- Episode no.: Season 3 Episode 2
- Directed by: Lesli Linka Glatter
- Written by: Chip Johannessen
- Production code: 3WAH02
- Original air date: October 6, 2013
- Running time: 49 minutes

Guest appearances
- James Rebhorn as Frank Mathison; Sam Underwood as Leo Carras; Nazanin Boniadi as Fara Sherazi; Amy Hargreaves as Maggie Mathison; David Aaron Baker as Dr. Harlan; Gary Wilmes as Dr. Troy Richardson;

Episode chronology
| ← Previous "Tin Man Is Down" | Next → "Tower of David" |
- Homeland season 3

= Uh... Oh... Ah... =

"Uh... Oh... Ah..." is the second episode of the third season of the American television drama series Homeland, and the 26th episode overall. It aired on Showtime on October 6, 2013. The episode's title is a reference to the last line of the episode, spoken by Carrie Mathison while having difficulty speaking—"Fuck you, Saul."

== Plot ==
Carrie (Claire Danes) is still reeling from Saul's (Mandy Patinkin) public disclosure of her bipolar disorder. In retaliation, she tells a reporter that Brody is innocent; the interview is interrupted by a group of policemen sent by Dar Adal (F. Murray Abraham), who have Carrie committed to a psychiatric facility for 24 hours. Quinn (Rupert Friend) visits her there to warn her of the danger she is in, but an increasingly paranoid Carrie accuses him of having been sent there by Saul to threaten her. Saul visits Carrie's father and sister and tells them that Carrie is unstable, and that they must persuade her to take her medication if they want her to get better. The following day, Carrie attends a psychiatric hearing to determine whether she should be released. When her father and sister tell her that they want her to get back on her regimen of lithium, she flies into a rage that ends with her being restrained and forcibly medicated. After witnessing this, Quinn informs Saul that he does not approve of what the agency is doing to Carrie, and that he intends to resign once his current objectives are completed.

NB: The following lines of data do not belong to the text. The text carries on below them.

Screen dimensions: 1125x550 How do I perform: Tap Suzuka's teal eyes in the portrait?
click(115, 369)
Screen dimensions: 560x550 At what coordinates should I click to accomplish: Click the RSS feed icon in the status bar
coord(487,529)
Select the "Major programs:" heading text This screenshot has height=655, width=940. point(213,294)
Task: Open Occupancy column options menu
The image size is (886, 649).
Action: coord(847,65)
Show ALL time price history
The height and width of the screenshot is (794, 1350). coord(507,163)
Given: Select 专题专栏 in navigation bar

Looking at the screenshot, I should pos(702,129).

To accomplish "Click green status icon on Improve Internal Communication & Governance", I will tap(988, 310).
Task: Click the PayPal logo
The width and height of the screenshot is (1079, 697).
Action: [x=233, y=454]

As Dana (Morgan Saylor) tries to get back to normal following her release from the hospital, she chafes under Jessica's (Morena Baccarin) constant monitoring. She is especially upset that Jessica won't let her see Leo (Sam Underwood), now her boyfriend. One night, she runs away back to the hospital to see Leo, where they have sex. The next morning, the hospital staff finds them together, and sends Dana home. At her wits' end, Jessica asks Dana what she wants from her. Dana replies that she wants Jessica to realize that she attempted suicide because she genuinely wanted to die, but being with Leo has restored her will to live.

Saul brings in Fara Sherazi (Nazanin Boniadi), a Muslim financial analyst, to look into the transaction records of HLBC bank tied to the terrorists who committed the Langley attack. During a meeting with the bank's management and legal teams, she bluntly tells the CEO that his bank is indirectly responsible for multiple acts of terrorism; he refuses to cooperate, however. That night, Quinn confronts the CEO and makes a veiled threat on his life while hinting that he was the one who killed the banker's associate in Caracas. The CEO then agrees to turn over all of his records to the CIA, from which they are able to find past transactions, originating from the Iranian government, being sent to associates of Abu Nazir.

Saul goes to see Carrie at the psychiatric ward and apologizes to her. Carrie, struggling to speak because of the medication, whispers, "Fuck... you... Saul".

== Production ==
The episode was written by executive producer Chip Johannessen and was directed by co-executive producer Lesli Linka Glatter. It is the second episode in a row not to feature series star Damian Lewis.

==Reception==

===Ratings===
This episode had 1.83 million viewers for its initial airing, a slight decline from the previous week's season premiere.

===Reviews===
Emily VanDerWerff of The A.V. Club gave the episode a "B+" grade, crediting the direction by Lesli Linka Glatter, while criticizing Saul's treatment of Fara as not being true to his character. Willa Paskin of Salon commended the performance of Claire Danes in this episode, saying "Danes’ skills as an actress have been praised ad infinitum, but when she does work like she does in this episode, I want to tack more compliments on to infinity". Alan Sepinwall of HitFix also praised Danes' performance, and said that her scenes were "powerful", but also thought that too much of the episode focused on Dana and her boyfriend.